John Galsworthy.—John Galsworthy was born in Coombe, Surrey, in 1867. He was graduated from Oxford with an honor degree in law in 1889 and was called to the bar in 1890. He traveled for a large part of two years, visiting, among other places, Russia, Canada, Australia, South Africa, and the Fiji Islands. On one of these trips he met Joseph Conrad, then a sailor, and they became warm friends. Galsworthy was twenty-eight when he began to write.

[Illustration: JOHN GALSWORTHY.]

Four of his novels deal with the upper classes of English society. The Man of Property (1906) treats of the wealthy class, The Country House (1907) presents the conservative country squire, Fraternity (1909) portrays the intellectual class, and The Patrician (1911) pictures the aristocrat. Galsworthy is the relentless analyist of well-to-do, conventional English society. As Frederic Taber Cooper well says, "British stolidity, British conservatism, the unvarying fixity of the social system, the sacrifice of individual needs and cravings to caste and precedent and public opinion,—these are the themes which Mr. Galsworthy never wearies of satirizing with a mordant irony."

Since his object is to present problems of life, many of his characters are but types. On the other hand, Soames Forsyte in The Man of Property, Lord Miltoun, Mrs. Noel, and Lady Casterley in The Patrician, are among the most brilliant and real characters in modern fiction. Galsworthy's style is clear, his plot construction is excellent, and his humor in caricaturing social types has many of the qualities of Dickens's.

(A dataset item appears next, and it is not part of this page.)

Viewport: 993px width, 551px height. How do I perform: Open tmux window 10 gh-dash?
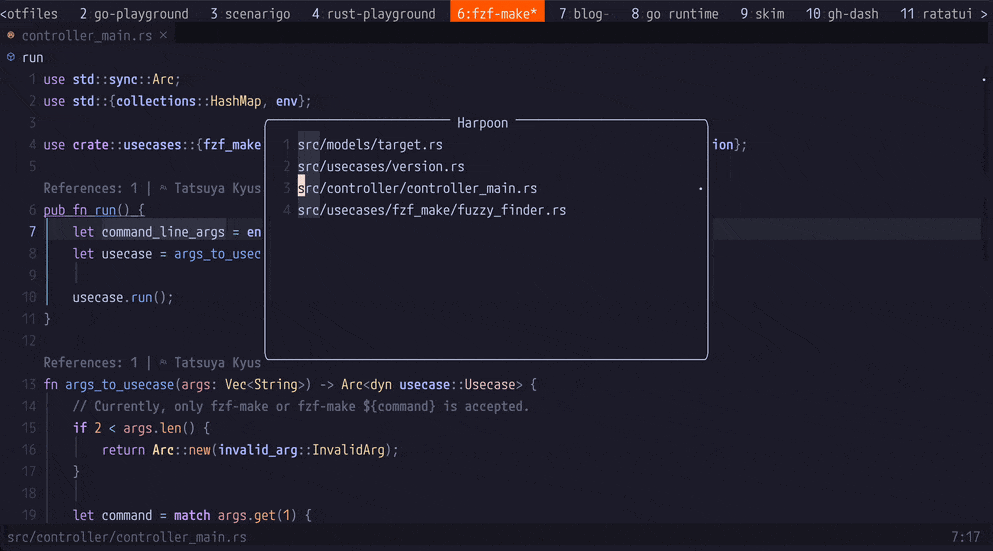(842, 13)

Herbert George Wells.—Wells was born in Bromley, Kent, in 1866. He expected to be a shopkeeper and was apprenticed in his fourteenth year to a chemist; but this did not satisfy his ambition. Later, however, he won scholarships that enabled him to take a degree in science. While preparing himself to graduate from the University of London, he worked in Huxley's laboratory. The experiments there inspired him to write stories based on scientific facts and hypotheses, such as The Time Machine (1895) and In the Days of the Comet (1906). Wells is also vitally interested in problems of sociology. The Discovery of the Future (1902) and The Future in America (1906) present possibilities of scientifically planning man's further development. Kipps: The Story of a Simple Soul (1905) and Marriage (1912) are his best works, considered as actual novels of character. Kipps is a bitter but strong portrayal of the pretense and hypocrisy of society and of its inertia in responding to human needs, and Marriage is a subtle, psychological analysis of a conjugal misunderstanding and an attempted readjustment. Wells's study of man as a biological development and his preference of actual facts to sentimental conclusions are in accord with the trend of modern social science.

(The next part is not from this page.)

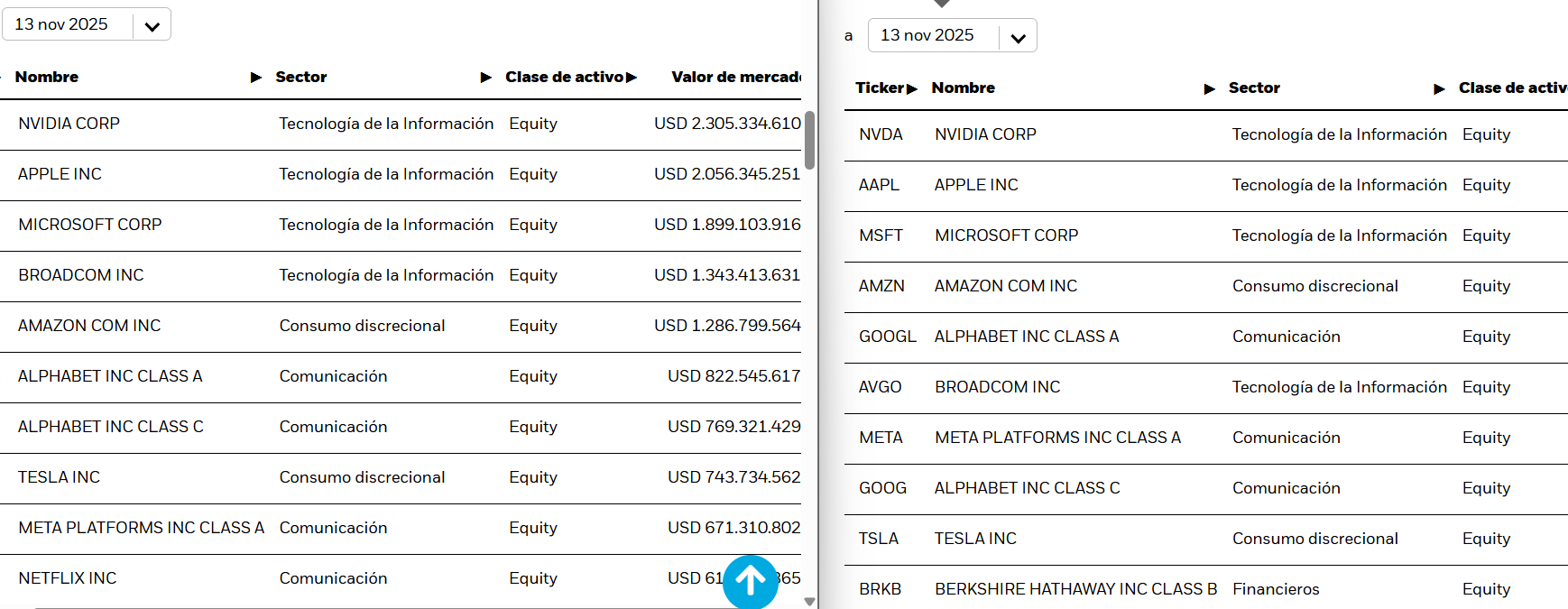Select the NVIDIA CORP row in left table
1568x609 pixels.
click(69, 124)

[Illustration: HERBERT GEORGE WELLS.]

The work of Wells covers a wide range of subjects. He has written scientific romances, blood-curdling tales, strange phantasies, prophetic Utopias, and sociological novels. He shows an increasing tendency to depict the human struggle with environment, heredity, and the manifold forces that affect the earning of a livelihood. His characters are more often remembered as specimens exhibiting some phase of life than as attractive or repellent personalities. Increasing power of portraying character, however, is evident in his later work. He has a daring imagination, a sense of humor, satiric power, and a capacity for expressing himself in vivid and picturesque English.

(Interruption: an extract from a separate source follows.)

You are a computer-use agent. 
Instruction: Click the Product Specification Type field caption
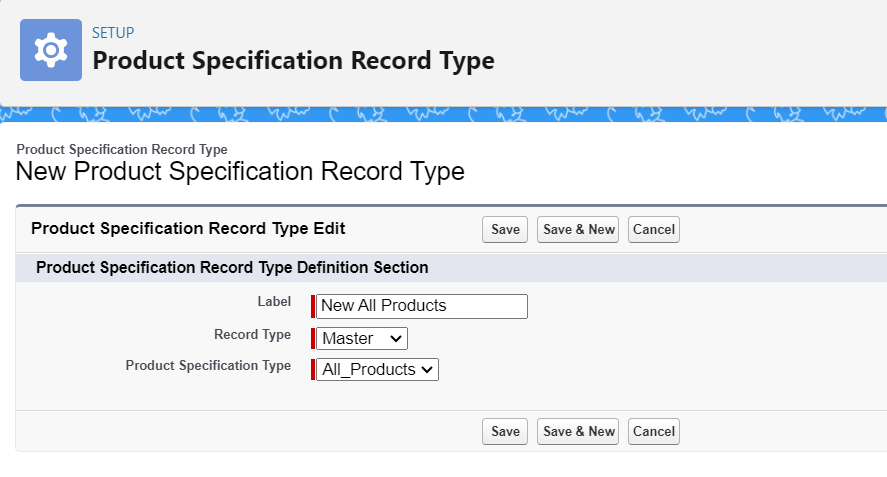(208, 366)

Eden Phillpotts was born in India in 1862. His novels, however, are as definitely associated with Devonshire as Hardy's are with Wessex, and Bennett's with North Staffordshire. Phillpotts is noted for his power to paint "landscapes with figures." The "figures" are the farmers, villagers, and shepherds of that part of Devon, known as Dartmoor; and the landscapes are the granite crags, the moors; and farmlands of "good red earth." Widecombe Fair (1913) is the twentieth volume that he has published as a result of twenty years' work among these children of Devon. Sometimes the roughness and untutored emotions of the Dartmoor characters repel the readers; but these characters form strong, picturesque groups of human beings, and their dialect adds a pleasant flavor to the novels. Phillpotts's frequent use of coincidences weakens the effect and mars the naturalness of the plot, since their recurrence comes to be anticipated. Children of the Mist (1898) and Demeter's Daughter (1911) are among his ablest novels.

Maurice Hewlett was born in Kent in 1861, of an old Somerset family. He began writing in his boyhood, giving proof even then of his skill in catching the manner of other writers. His style to-day reëchoes his reading of many authors in Latin, French, Italian, and English.

The Life and Death of Richard Yea-and-Nay (1900) shows Hewlett's romantic fancy and love for historical characters and pageants. While this novel is full of life, color, and movement, it displays his proneness to allow the romantic vein to run to the fantastic in both episode and style. The Stooping Lady (1907) deals with the love of a lady of high degree for a humble youth whom her devotion ennobles.